----- DOCUMENT PASSAGE
The religion of a person can often be accurately predicted based on where they were raised.  For example, if someone was born and raised in Saudi Arabia or in Turkey, it is almost certain that he or she is a Muslim, because nearly 100% of the populations of those countries are Muslims.  If someone was born and raised in the Honduras, Venezuela, or Bolivia, it is almost certain that he or she is a Christian, because nearly 100% of the populations of those countries are Christians (in fact it is highly probable that such a person is a Roman Catholic).  If someone was born and raised in Cambodia or Thailand, then it is highly probable that he or she is a Buddhist, because about 95% of the populations of those countries are Buddhists.*

If someone was born and raised in Norway, then it is highly probable that he or she is a Christian, because 98% of the population of Norway are Christians (in fact it is highly probable that this person is a Lutheran).  If someone was born and raised in Greece, then it is highly probable that he or she is a Christian, because 98% of the population of Greece are Christians (in fact, it is highly probable that he or she is a Greek Orthodox Christian).  If someone was born and raised in India, then it is very probable that he or she is either a Hindu or a Muslim, because 81% of the population of India are Hindus and 13% are Muslims, so 94% of the population is either Hindu or Muslim.

There is more of a mix of religions in the USA than in most of the countries I have mentioned above, but Christianity is clearly the predominant religion, and “nones”  (non-religiously-affiliated people) are the next largest group in terms of “religious” identification.  So, if all you know is that a person was born and raised in the USA, you can reasonably predict that this person will either be a Christian or a  person who has no religious affiliation, because 71% of the population of the USA are Christians and 23% are nones, so 94% of the population in the USA are either Christians or nones (http://www.pewforum.org/religious-landscape-study/).
----------
----- RECORDS
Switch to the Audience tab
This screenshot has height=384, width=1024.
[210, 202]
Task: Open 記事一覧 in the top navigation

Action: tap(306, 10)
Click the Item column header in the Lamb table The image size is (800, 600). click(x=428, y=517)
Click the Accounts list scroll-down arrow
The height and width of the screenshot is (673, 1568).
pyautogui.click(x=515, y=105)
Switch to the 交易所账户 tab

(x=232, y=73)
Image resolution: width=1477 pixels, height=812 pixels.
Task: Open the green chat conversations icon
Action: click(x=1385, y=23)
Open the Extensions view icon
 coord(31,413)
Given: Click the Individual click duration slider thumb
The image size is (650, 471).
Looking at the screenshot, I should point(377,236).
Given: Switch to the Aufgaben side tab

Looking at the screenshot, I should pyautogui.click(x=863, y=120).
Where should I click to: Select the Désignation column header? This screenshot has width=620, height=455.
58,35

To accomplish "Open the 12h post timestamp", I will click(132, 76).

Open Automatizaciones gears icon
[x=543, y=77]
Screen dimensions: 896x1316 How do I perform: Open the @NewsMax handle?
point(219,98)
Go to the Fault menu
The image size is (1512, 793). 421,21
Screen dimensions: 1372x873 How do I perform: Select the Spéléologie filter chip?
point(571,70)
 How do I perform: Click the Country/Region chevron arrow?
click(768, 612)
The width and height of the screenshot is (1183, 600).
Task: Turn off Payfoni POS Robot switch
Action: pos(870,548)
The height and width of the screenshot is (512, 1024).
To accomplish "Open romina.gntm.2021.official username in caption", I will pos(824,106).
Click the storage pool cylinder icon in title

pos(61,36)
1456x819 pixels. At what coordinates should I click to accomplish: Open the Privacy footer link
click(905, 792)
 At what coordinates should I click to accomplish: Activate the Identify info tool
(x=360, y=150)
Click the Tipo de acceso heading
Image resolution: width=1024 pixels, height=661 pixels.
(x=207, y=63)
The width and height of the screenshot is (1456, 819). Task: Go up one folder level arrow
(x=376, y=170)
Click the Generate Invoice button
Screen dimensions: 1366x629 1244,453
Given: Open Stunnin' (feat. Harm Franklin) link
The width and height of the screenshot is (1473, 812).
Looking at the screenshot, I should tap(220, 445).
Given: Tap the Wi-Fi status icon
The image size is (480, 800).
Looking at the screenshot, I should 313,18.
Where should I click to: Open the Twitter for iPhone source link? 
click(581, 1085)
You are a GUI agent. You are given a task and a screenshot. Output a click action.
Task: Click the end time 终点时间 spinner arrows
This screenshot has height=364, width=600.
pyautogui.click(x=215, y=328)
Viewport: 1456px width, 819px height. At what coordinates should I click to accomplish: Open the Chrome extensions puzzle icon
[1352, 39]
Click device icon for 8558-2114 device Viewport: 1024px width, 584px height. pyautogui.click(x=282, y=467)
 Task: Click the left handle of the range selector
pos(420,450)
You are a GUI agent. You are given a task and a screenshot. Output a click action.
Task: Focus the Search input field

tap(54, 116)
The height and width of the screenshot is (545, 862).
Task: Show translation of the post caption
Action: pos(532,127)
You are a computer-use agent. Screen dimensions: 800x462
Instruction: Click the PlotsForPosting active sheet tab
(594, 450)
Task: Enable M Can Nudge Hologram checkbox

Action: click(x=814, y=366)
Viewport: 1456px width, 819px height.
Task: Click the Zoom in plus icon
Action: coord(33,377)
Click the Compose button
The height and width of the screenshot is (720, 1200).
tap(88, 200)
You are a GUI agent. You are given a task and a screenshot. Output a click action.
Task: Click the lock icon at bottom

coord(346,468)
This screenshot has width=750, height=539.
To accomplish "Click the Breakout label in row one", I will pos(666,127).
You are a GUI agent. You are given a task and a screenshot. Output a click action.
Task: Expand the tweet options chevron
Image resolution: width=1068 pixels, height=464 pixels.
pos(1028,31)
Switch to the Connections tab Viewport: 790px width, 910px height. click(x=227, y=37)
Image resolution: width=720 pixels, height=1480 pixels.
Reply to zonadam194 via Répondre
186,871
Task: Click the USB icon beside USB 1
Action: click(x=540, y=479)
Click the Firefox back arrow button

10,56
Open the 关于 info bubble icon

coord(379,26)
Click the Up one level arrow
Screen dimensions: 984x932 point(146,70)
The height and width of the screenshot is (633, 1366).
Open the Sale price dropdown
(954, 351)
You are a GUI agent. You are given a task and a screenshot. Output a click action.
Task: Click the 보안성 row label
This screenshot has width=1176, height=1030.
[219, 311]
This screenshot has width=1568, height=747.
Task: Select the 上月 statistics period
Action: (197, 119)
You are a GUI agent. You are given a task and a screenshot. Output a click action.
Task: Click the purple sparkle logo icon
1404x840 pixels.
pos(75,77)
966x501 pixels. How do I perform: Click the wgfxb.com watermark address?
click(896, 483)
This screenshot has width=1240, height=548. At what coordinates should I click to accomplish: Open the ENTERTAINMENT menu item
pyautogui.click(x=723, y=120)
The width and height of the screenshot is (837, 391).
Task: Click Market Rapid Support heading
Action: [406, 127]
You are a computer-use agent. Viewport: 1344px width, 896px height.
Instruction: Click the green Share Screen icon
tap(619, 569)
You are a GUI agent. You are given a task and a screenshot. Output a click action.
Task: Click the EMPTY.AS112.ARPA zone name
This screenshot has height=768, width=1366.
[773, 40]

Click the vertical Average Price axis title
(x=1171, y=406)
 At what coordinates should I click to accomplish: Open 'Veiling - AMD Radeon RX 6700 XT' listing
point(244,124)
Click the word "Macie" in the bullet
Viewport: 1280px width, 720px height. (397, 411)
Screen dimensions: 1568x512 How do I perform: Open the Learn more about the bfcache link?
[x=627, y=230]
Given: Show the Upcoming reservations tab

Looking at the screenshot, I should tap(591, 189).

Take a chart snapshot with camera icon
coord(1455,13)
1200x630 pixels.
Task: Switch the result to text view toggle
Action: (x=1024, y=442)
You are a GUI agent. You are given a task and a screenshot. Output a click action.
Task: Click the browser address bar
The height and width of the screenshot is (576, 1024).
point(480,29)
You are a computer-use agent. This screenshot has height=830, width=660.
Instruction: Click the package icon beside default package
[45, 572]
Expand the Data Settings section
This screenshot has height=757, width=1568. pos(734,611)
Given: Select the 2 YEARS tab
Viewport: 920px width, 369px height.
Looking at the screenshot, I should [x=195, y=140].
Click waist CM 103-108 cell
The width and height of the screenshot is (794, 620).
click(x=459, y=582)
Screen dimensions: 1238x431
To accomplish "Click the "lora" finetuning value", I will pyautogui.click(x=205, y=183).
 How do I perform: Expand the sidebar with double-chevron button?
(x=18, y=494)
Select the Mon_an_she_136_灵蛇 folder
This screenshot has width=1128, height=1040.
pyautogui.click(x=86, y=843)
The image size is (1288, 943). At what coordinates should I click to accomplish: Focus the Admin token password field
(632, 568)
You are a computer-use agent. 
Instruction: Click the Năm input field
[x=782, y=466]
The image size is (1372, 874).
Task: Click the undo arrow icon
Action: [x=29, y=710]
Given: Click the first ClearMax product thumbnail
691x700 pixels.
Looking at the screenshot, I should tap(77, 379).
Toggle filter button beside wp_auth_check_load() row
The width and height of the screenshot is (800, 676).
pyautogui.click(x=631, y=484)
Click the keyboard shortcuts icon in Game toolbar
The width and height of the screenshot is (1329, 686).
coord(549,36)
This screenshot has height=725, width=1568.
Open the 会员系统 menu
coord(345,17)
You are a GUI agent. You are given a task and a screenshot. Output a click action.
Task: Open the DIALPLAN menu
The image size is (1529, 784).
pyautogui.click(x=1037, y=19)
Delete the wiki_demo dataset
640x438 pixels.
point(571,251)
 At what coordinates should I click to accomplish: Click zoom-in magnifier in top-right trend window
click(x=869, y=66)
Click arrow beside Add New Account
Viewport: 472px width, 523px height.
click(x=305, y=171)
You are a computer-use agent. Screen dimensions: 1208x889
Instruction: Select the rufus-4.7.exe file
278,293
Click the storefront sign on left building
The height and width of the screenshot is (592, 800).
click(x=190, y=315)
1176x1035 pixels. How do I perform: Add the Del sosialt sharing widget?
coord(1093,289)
----------
### JOBS
1) In the passage on religion and birthplace, what share of India's population is Hindu?
2) Please rewrite the part of the listing that opens with the line containing "Given: Switch to the Aufgaben side tab" and closes with the line containing "Action: pos(870,548)", replacing "How do I perform" with "How would I do" and leaving everything else unchanged.

### EXPECTED RESPONSES
1) 81%

2)
Given: Switch to the Aufgaben side tab

Looking at the screenshot, I should pyautogui.click(x=863, y=120).
Where should I click to: Select the Désignation column header? This screenshot has width=620, height=455.
58,35

To accomplish "Open the 12h post timestamp", I will click(132, 76).

Open Automatizaciones gears icon
[x=543, y=77]
Screen dimensions: 896x1316 How would I do: Open the @NewsMax handle?
point(219,98)
Go to the Fault menu
The image size is (1512, 793). 421,21
Screen dimensions: 1372x873 How would I do: Select the Spéléologie filter chip?
point(571,70)
 How would I do: Click the Country/Region chevron arrow?
click(768, 612)
The width and height of the screenshot is (1183, 600).
Task: Turn off Payfoni POS Robot switch
Action: pos(870,548)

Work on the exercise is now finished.